Remzi's notes:
==============

* What is a MUST belief?
	- Belief that is directly implied by the code
	- E.g.: p->r implies p is NOT NULL

* What is a MAY belief?
	- MAY beliefs are cases where we observe code features that suggest a belief
	  but may instead be a coincidence
	- E.g: a call to "A" followed by a call to "B" implies a programmer may
	  believe A and B must paired with each other, but it could be coincidence

* How are MUST belief useful?
	- we can directly looks at may MUST beliefs to find contradiction
	- any contradiction implies a bug

* How are MAY belief useful?
	- MAY belief can be coincidence, we can use statistic to rank the result
	- How:
		+ assume all MAY belief are MUST beliefs
		+ looks for violations (errors) of these beliefs
		+ rank each error by the probability of its beliefs
		+ if we observe a particular belief in 999 out of 1000 cases,
		  may probably be a valid belief
		+ if a belief happens only once, it is probably a coincidence

* vs. formal verification?
	- cheaper
	- rules is in the code itself
	- formal verification: the specs may not completely true

* vs. dynamic system, like eraser?
	- Eraser: see a limited number of path, flag errors when a path is executed
	- can be complement

* What is "internal consistency" approach? When it is useful? When can it 
  lead to false conclusion about the code?    
	- Propagating MUST beliefs at one code location to related locations
	- Any belief conflict is an error
	- Detail:
	- general approach
		1) define rule template T
			e.g: NO <A> after <B>
		2) define valid slot instance
			e.g: A, B
		3) code actions that imply beliefs
			e.g: p->a ==> p must be not NULL
			     (p == null), p may be NULL or NOT NULL
		4) rule for combining belief
		5) rule for belief propagation
	- example:
		if (card == NULL) { print card->info }
	- When useful: like the example above
	- False conclusion when: 
		+ code can be consistent but may do something wrong


* What is "statistical analysis" approach? When it is useful? When can it 
  lead to false conclusion about the code?    
	- What: deal with MAY beliefs, since they can be coincidence
		+ rank the results
	- When it is useful:
		+ have enough data

* There are two keys to internal consistency, "inferring must beliefs" and
  "relating code"?
	- What is relating code? 
		+ Code related at an implementation level:
			• an execution path from action a to action b allows us to 
			  cross-check a's beliefs with b's.
			• We also can cross-check their assumed execution context and 
			  fault models, e.g., if b can fail, a can as well
		+ Code related abstractly
			• if a and b are implementations of the same abstract routine, 
			  interface, or abstract data type
				~ a and b must assume same execution context and fault model
				~ same argument restriction (for routine)
				~ same error behavior (for routine)
    - Why is it useful?
		+ Code can be grouped into equivalence classes of related code that must 
		share the same belief set. We can then propagate beliefs held in one 
		member to all members in the equivalence class. This gives us a powerful 
		lever: a single location that holds a valid MUST belief lets us find 
		errors in any code we can propagate that belief to.
		+ example:
			• if a and b are abstractly related, then some contradictions
				~ a exits with interrupts disabled, b with them enabled;
				~ a checks its first argument p against null, b dereferences p 
				  directly; 
				~ a returns positive integers to signal errors, b returns 
				  negative integers
    - In what way we can infer MUST beliefs? Two ways:
		1. direct observation
			• setting pointer to null --> state change
			• check if p is null --> an observation of state
			• after changing state, the programmer must believe the changes
			  took effect
		2. implied pre- and post-condition
			• division by z implies a belief that z is non-zero
			• deallocation of a pointer p implies
				~ p was dynamically allocated (pre-condition)
				~ p will not be used after the deallocation (post-condition)
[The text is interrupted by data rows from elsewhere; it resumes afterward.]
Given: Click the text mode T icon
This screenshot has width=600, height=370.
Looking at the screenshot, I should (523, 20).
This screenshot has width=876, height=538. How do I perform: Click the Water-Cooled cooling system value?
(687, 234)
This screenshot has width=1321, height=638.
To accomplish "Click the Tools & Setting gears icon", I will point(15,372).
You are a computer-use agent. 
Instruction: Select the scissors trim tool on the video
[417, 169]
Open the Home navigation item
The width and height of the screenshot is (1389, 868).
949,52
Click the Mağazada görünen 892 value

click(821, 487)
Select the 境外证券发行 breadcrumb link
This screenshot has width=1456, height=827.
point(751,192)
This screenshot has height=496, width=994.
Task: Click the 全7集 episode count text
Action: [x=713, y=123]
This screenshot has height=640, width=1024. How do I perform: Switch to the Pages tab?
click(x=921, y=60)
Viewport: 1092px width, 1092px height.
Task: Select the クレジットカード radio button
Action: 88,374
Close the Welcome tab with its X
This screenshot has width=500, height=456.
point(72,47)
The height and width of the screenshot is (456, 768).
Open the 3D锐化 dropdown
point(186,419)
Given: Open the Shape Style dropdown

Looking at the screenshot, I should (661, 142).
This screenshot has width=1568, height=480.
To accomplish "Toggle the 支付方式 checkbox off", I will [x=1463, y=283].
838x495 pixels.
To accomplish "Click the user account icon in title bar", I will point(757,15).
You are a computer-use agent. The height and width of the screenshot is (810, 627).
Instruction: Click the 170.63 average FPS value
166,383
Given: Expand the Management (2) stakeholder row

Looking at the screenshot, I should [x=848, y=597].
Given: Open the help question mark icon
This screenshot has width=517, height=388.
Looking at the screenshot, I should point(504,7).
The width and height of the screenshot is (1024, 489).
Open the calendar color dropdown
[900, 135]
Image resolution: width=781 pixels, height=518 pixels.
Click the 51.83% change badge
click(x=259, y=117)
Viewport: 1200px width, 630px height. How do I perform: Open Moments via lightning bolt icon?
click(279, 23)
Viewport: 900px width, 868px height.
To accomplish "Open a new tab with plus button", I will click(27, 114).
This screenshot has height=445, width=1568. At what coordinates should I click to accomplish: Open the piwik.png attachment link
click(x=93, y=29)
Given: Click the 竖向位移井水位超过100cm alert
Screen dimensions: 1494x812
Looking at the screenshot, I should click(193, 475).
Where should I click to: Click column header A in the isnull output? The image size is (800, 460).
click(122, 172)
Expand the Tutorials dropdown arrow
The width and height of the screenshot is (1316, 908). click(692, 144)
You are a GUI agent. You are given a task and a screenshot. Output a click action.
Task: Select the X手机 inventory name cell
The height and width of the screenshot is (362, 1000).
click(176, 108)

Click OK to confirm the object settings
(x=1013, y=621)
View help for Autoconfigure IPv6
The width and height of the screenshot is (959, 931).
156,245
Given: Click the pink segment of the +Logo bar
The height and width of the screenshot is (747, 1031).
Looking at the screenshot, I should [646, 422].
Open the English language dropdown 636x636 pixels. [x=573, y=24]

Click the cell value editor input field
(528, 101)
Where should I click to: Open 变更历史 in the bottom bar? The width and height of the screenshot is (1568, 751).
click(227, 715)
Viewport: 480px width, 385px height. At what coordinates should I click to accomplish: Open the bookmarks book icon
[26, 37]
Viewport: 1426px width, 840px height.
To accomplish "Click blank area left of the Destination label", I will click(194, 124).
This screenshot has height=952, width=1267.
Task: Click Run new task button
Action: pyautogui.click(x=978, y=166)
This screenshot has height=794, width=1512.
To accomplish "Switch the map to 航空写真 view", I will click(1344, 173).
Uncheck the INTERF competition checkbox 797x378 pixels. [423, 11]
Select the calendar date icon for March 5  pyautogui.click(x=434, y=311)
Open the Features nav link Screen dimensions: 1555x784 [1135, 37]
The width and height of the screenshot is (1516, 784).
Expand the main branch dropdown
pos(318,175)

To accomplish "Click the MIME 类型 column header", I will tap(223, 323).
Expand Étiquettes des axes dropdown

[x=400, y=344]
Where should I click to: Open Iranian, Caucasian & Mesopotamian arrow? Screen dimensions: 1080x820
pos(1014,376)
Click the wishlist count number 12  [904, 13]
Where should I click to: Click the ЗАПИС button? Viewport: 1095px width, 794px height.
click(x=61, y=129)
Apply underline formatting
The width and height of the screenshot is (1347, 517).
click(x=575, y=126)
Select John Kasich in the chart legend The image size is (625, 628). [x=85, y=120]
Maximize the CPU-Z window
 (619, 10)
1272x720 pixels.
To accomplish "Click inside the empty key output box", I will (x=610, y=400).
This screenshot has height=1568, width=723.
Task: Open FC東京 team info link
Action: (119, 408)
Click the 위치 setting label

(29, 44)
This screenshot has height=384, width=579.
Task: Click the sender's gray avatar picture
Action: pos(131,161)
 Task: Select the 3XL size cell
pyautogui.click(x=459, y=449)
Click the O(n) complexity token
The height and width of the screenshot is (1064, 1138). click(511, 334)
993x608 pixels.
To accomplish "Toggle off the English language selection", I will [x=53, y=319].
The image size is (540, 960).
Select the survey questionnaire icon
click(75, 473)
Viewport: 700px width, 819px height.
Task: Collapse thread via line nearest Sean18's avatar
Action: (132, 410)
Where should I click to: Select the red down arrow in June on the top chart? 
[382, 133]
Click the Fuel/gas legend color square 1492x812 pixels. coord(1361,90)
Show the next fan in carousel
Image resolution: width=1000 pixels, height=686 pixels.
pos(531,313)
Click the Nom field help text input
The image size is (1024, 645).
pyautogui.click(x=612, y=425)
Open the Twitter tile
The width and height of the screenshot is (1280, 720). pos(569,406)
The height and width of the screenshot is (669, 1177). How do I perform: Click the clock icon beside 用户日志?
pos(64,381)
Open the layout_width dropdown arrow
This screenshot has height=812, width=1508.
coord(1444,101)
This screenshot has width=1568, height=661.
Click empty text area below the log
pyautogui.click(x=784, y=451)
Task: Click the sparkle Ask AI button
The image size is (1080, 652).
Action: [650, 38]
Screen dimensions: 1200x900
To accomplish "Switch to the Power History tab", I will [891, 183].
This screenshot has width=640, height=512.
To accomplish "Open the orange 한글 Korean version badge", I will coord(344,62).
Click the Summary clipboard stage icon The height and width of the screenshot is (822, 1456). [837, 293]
* Statistical analysis leads to a ranked set of possible bugs. How does a 
  programmer/developer interact with such results? 3 ways:
	- augment with code trustworthiness
		• code with few errors is more reliable for examples of correct practice
		  than code with many
	- inversion property ???
	- exploit non-spurious principle ???
    - NOTE: i am not sure this is a correct answer...

* What are latent specifications, and why they are useful?
	- are features designed to communicate intent to other programmers and 
	  idioms that implicitly denote restrictions and context.
	- can be leveraged to filter results and to suppress false positives
	- Example:
		+ naming conventions: lock, unlock, alloc, free, release, assert, fatal, 
		  panic ...
			~ useful to flag potentially interesting function
		+ At a slightly higher-level, most code has cross-cutting
 	  	  idioms that encode meaning.
			~ error paths are commonly signaled with the return of a null 
			  pointer or a negative (or positive) integer. 
			~ help detect failure paths at callers, and error paths at callees.
		+ executable specifications: debugging assertion, panic, BUG
			~ help suppress error messages on such paths
		+ specifications can be completely transparent but shared across all 
		  code in a given domain
			~ null pointers should not be dereferenced
			~ circular locking is bad

* All of these analysis generate "false positives". What is false positive?
  and why do they occur?
	+ FP: a case that is not really a bug but the checker still flags it
	+ Why FPs occur?
		~ macro
		~ on panic/BUG
		
* Section 6, internal Null consistency
	- check-then-use  (more serious)
	- use-then-check
	- redundant-check
	- challenges: limit the scope
		+ 10 lines rule for contradiction errors. Why? From experience ...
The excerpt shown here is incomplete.